Chapter Four
I was still in Elementary school—grade six if I remember correctly—when my auntie encouraged me to join 4-H. “Just think how many knitting friends you'll make, Elskan,” she told me.
Always gregarious and interested in learning more about the craft I loved, I quickly agreed with the plan.
On orientation day, our school rooms were utilized for new purposes. A note on the door of the grade seven room read 'knitting'. Two friends who I'd recently taught some knitting basics accompanied me. A gang of teenagers already occupied the room. One of them walked up to me like a security guard in a bank. “What are you doing here?” She looked down her nose at me. “You’re too young to learn to —.”
“I already know how to knit.”
“Prove it.”
Prepared for this challenge, I unwrapped my garter stitch scarf from my neck. “I knit this.”
She pulled it off my shoulders and showed it to the gang. They didn't say anything—they didn't have to, I could see it on their faces. That scarf earned me a place of respect in the group.

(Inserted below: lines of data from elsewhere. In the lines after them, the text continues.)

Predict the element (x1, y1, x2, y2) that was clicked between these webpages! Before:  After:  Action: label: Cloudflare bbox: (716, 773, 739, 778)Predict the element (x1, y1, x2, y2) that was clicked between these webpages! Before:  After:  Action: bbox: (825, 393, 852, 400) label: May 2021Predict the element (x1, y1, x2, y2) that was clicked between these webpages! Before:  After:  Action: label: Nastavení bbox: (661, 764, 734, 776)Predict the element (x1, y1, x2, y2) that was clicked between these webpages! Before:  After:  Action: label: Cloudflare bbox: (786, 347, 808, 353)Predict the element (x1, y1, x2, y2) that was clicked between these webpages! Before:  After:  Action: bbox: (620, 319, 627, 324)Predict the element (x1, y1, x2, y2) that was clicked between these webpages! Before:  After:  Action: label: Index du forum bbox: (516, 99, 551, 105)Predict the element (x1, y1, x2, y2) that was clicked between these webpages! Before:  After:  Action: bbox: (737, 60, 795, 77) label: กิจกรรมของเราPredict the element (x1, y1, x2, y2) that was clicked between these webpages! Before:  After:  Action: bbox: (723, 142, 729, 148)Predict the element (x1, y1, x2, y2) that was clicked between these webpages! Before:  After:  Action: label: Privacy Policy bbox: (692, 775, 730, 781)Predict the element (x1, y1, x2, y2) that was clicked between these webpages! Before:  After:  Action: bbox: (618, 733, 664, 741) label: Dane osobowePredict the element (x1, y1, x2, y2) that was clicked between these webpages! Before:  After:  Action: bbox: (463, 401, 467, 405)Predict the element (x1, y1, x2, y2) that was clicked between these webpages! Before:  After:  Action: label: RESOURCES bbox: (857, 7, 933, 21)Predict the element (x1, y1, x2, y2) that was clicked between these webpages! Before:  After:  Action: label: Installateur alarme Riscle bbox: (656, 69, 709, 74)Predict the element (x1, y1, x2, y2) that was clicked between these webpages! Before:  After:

Thankfully, my auntie arrived before the gang could interrogate my friends.
From then on, every Monday after school, we group of girls meet with my auntie. She taught us to cast on and off, to knit and purl, and to increase and decrease. She taught us the language of knitting—CO, k2tog, p2, STst. She transformed us from strangers to a circle of knitters.
The year concluded with Achievement Day. I was proud to find a blue first-prize ribbon beside my knitting. Some of the parents cried nepotism—claiming my relationship with my auntie, not my ability, had earned me that ribbon. Declining to debate, next year, my auntie invited the parents to judge our work—blind. Nothing that identified the knitter was allowed on the table until after the judging. Year after year, the outcome never changed. And all were forced to agree that I won those ribbons fairly.
The Christmas my auntie Ollie gifted me with a scrapbook, I filled it with everything I was learning about knitting. I filled pages with my auntie’s knitting tips. I worked sample swatches of each of the basic stitch patterns and pinned them into my scrapbook.
Beside the garter stitch sample, I wrote:
garter stitch stretches.
Beside the 1 x 1 rib stitch sample, I wrote:
To determine the number of stitches in a row, count the ladder rungs from left to right. Count the rungs from bottom to top to determine the number of rows.
Rib stitch is like an accordion. This is why rib stitch is often used on cuffs and the waist of a sweater. The more knit and purl stitches in the stitch pattern the more the knitting will be compressed.
Beside the seed stitch sample, I wrote:
In seed stitch, the knit stitch looks like hills, the purl stitch like valleys. To determine the number of stitches in a row, count the hills from left to right. Count the hills from bottom to top to determine the number of rows.
Beside the Stockinette stitch sample, I wrote:
“Rolling, rolling, rolling keep that knitting rolling. Stockinette stitch.”
Stockinette stitch rolls. Stop it from rolling by weighing it down with a 2 inch [5cm] broader of a non-rolling stitch pattern, like garter or seed or rib stitch.